Finden Sie für ein Programm keine fertigen Installationspakete, können Sie den Quellcode auf Ihrem System selbst kompilieren.
Alternative für alle Distributionen
Beim Kompilieren von Software wird der von einem Programmierer geschriebene Quellcode in Maschinensprache übersetzt. Der Quelltext ist dabei stets derselbe, egal, ob Sie das Programm dann auf einem OpenSuse-, Debian- oder Fedora-System einsetzen möchten. Das ist zwar etwas aufwendiger, als per Mausklick ein vorkompiliertes Paket zu installieren, doch selbst kompilierte Software ist für Ihr System optimiert.
Voraussetzungen
Beim Kompilieren gibt es einiges zu beachten. Zunächst benötigen Sie eine Reihe von Entwicklerwerkzeugen, diese können je nach geschnürtem Quellcode-Paket etwas variieren. Die folgenden Pakete benötigen Sie eigentlich fast immer: den Gnu C Compiler „gcc“, „make“ sowie „pkgconfig“ oder „pkg-config“, das die installierten Bibliotheken eines Betriebssystems in einer Datenbank zusammenfasst.
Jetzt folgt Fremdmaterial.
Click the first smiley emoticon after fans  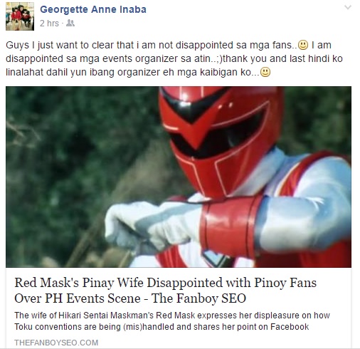(x=303, y=45)
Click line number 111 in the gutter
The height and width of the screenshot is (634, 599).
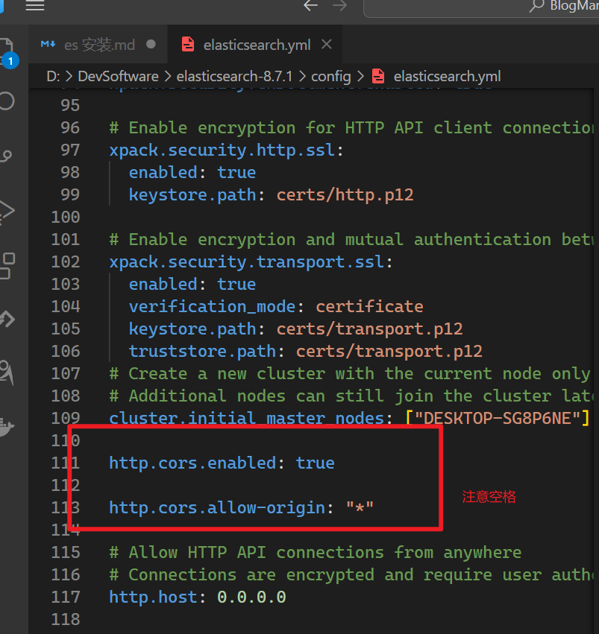pyautogui.click(x=65, y=463)
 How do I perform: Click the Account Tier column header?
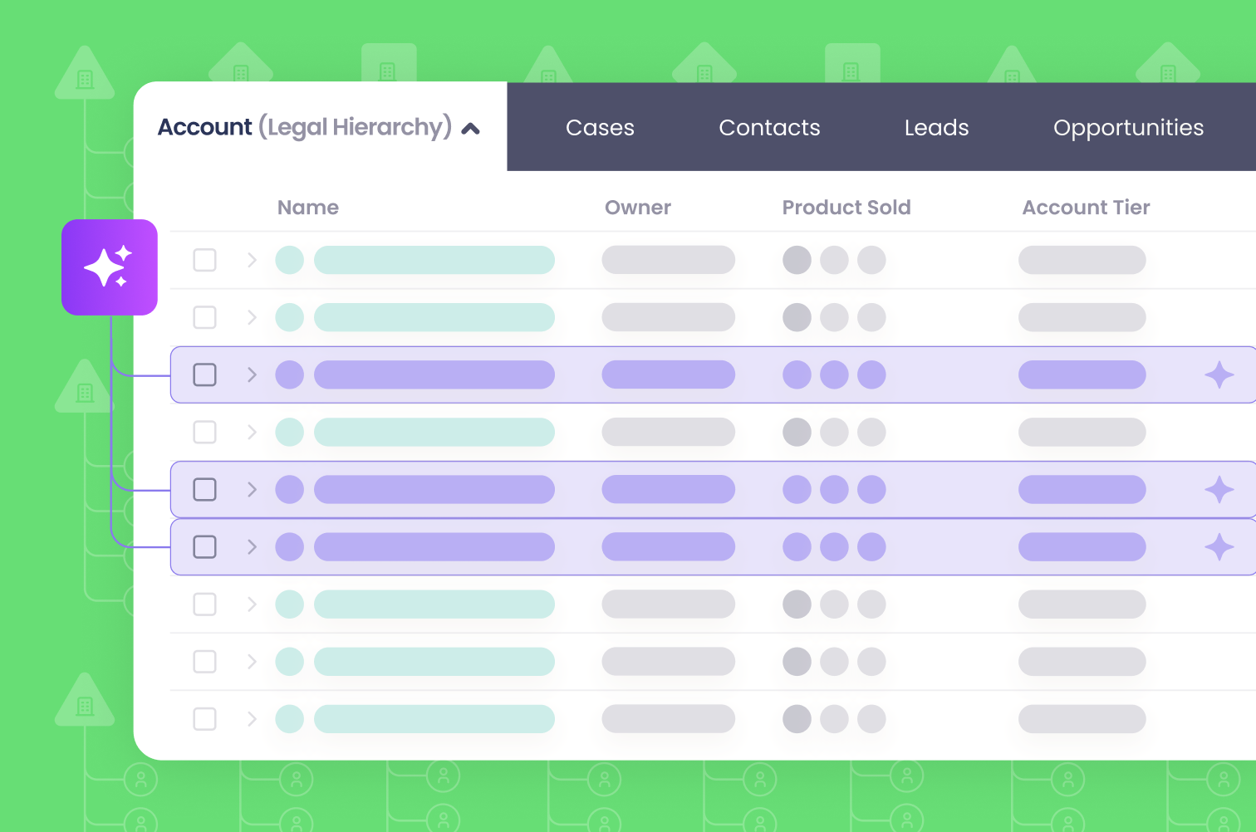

Außerdem brauchen Sie häufig noch eine Reihe weiterer Pakete, etwa Bibliotheken. Welche das sind, hängt von der zu kompilierenden Software ab, für ein KDE-Programm brauchen Sie unter Umständen beispielsweise die KDE-Entwicklerpakete. Solche Pakete sind meist Systembibliotheken mit einem „dev“ oder „devel“ im Namen.
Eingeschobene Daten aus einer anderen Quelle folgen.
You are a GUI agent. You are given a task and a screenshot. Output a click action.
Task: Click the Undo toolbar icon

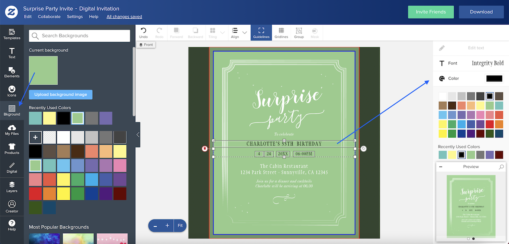[143, 32]
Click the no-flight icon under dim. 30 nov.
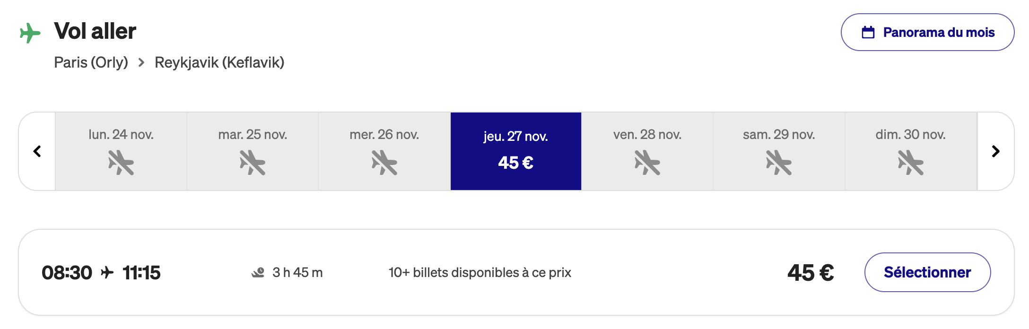 [910, 163]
Unter Open Suse installieren Sie die oben genannten Tools und eventuell benötigte Pakete etwa mit dem Yast-Modul „Software installieren oder löschen“, unter Debian oder Ubuntu verwenden Sie dafür apt oder Synaptic.
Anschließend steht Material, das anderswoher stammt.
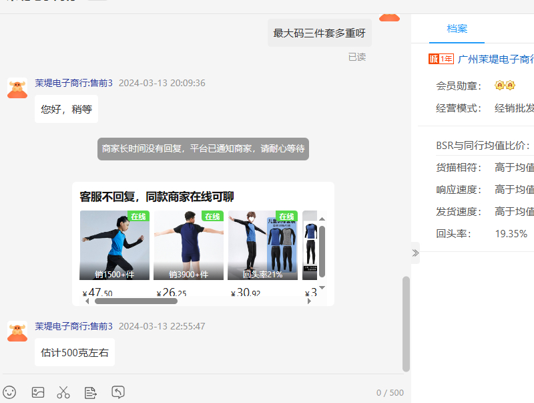Open the product showing 回头率21%

(262, 245)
Quellcode herunterladen und entpacken
Laden Sie sich das Quellcode-Paket herunter. Meist handelt es sich dabei um eine komprimierte Archivdatei. Haben Sie diese heruntergeladen, müssen Sie sie zunächst entpacken. Für Archive im „gzip“-Format – mit Datei-Endung „.tar.gz“ oder „.tgz“ – lautet die entsprechende Befehlszeile
tar -xzvf <Dateiname>.tar.gz
beziehungsweise „tar -xzvf <Dateiname>.tgz“. Liegt das Archiv dagegen im bzip2-Format vor, so trägt es meist die Datei-Endung „.tar.bz2“. Die Befehlszeile lautet dann:
tar -xjvf <Dateiname>.tar.bz2
Dann geht‘s ans Kompilieren. Wie genau nun die Installation abläuft, ist meist in den den Quellcode-Paketen beiliegenden Readme- oder Install-Dateien nachzulesen. In manchen Fällen entfällt etwa
der Aufruf von „configure“, oder es werden alternative Tools zum Kompilieren eingesetzt. Werfen Sie auf jeden Fall einen Blick in diese Dateien. Manchmal finden Sie hier auch Anmerkungen zu benötigten „devel“-Paketen. Falls Sie keine Hinweise finden, können Sie davon ausgehen, dass der Quellcode der Software mit den drei Befehlen „./configure“, „make“ und „make install“ kompiliert wird.